David Betz est professeur de stratégie militaire au très réputé King’s College de Londres. Il vient de signer, dans la livraison d’août du Military Strategy Magazine, une étude très sérieuse, appuyée sur des données statistiques et des conclusions prospectives, qui décrit comme probable le déclenchement d’une guerre civile en France ou au Royaume-Uni dans les années à venir, peut-être même dans les cinq ans à venir.

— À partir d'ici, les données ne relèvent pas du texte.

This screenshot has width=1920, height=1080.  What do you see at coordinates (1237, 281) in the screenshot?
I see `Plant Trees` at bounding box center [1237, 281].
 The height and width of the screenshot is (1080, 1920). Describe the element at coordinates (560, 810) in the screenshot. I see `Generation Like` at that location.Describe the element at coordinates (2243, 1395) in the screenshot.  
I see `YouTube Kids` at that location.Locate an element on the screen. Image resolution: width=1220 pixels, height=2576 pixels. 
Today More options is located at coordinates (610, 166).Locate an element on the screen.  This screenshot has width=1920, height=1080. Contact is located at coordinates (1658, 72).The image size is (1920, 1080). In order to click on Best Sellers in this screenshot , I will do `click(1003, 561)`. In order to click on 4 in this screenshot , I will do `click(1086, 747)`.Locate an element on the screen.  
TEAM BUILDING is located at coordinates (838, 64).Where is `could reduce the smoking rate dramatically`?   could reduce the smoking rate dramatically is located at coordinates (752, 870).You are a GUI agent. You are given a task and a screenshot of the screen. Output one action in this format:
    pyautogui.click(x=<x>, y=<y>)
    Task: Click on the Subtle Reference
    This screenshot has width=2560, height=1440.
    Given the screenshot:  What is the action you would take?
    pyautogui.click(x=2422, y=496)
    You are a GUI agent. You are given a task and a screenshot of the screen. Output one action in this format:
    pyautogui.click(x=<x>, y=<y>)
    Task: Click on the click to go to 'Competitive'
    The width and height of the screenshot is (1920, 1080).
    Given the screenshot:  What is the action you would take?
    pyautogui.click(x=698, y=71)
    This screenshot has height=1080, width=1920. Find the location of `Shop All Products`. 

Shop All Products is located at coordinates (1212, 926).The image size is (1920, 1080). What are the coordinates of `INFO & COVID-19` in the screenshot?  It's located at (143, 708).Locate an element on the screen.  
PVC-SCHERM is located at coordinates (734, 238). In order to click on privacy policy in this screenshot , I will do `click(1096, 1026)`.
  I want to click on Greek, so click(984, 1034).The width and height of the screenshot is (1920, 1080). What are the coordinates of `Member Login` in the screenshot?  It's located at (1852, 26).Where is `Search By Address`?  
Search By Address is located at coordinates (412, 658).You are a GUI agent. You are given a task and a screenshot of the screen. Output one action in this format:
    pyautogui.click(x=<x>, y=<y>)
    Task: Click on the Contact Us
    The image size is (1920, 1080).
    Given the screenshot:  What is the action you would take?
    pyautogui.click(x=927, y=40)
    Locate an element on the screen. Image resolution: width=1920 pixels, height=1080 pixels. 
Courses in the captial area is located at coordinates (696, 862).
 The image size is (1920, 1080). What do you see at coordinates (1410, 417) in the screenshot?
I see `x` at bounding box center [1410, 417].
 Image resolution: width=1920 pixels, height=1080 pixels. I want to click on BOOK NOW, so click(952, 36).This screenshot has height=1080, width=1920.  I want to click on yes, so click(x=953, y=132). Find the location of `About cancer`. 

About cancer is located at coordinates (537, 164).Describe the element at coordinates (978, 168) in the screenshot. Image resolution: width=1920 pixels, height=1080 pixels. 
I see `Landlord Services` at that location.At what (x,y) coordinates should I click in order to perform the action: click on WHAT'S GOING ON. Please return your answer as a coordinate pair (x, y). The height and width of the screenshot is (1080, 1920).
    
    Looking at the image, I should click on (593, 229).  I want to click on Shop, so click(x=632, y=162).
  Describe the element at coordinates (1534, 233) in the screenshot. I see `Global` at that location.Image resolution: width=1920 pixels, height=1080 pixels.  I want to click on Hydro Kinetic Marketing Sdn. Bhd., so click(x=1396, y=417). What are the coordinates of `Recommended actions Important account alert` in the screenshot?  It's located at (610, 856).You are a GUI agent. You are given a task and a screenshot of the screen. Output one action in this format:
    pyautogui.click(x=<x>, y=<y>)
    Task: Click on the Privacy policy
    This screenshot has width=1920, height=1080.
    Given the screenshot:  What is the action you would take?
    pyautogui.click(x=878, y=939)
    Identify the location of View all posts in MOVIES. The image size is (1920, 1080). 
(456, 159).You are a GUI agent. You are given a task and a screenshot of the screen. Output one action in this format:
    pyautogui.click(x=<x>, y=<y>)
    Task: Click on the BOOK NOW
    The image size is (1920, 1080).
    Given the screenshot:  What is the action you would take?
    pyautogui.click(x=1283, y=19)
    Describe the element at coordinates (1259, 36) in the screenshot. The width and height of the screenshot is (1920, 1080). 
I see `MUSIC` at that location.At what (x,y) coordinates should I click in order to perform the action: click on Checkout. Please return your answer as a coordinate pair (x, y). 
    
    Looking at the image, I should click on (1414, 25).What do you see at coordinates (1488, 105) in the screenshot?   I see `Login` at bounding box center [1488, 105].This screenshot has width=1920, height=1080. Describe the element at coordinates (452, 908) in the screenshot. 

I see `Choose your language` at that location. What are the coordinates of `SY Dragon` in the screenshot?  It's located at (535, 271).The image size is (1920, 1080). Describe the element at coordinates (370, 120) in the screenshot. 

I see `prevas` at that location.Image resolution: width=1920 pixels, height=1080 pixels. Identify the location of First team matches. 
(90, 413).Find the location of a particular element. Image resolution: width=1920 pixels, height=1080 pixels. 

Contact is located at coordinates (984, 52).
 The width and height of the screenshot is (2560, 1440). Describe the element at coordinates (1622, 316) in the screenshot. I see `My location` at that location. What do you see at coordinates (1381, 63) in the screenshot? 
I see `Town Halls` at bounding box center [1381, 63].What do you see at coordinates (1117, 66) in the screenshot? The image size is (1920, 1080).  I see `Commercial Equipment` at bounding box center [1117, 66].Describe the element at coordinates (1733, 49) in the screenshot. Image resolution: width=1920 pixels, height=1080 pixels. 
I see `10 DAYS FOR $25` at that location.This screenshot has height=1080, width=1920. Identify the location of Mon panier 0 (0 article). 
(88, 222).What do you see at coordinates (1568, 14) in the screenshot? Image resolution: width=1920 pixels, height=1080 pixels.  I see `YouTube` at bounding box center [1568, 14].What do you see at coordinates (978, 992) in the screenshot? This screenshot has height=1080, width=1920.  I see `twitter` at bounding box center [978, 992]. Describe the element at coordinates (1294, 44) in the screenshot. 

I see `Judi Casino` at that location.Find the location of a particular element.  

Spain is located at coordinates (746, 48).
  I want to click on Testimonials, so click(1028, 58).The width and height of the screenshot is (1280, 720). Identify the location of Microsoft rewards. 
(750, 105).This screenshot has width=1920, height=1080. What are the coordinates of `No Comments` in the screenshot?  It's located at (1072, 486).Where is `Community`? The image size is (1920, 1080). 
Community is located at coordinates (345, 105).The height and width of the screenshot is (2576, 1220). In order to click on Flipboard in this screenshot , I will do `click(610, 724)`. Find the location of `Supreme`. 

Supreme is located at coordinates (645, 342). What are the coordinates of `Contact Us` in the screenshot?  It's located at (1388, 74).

Pourquoi ces deux pays d’Europe, en particulier ? Parce qu’ils se sont livrés sans mesure à ce que M. Betz qualifie de « politiques identitaires », c’est-à-dire la défense des intérêts d’un groupe « minoritaire » au détriment de la cohésion d’un pays. Pour lui, les sociétés sont désormais « fracturées » dans ces pays à cause de telles politiques. Il en tire la conclusion suivante, en une phrase très claire : « Les sociétés les plus instables sont celles qui sont modérément homogènes, surtout lorsqu’une majorité traditionnelle perçoit une remise en cause de son statut ou lorsqu’une minorité conséquente dispose des moyens de se soulever seule. » Comment ne pas faire le parallèle, chez nous, avec une France des « honnêtes gens » percluse d’impôts et méprisée par les élites, opposée à une minorité de plus en plus forte de musulmans conquérants qui haïssent notre pays ?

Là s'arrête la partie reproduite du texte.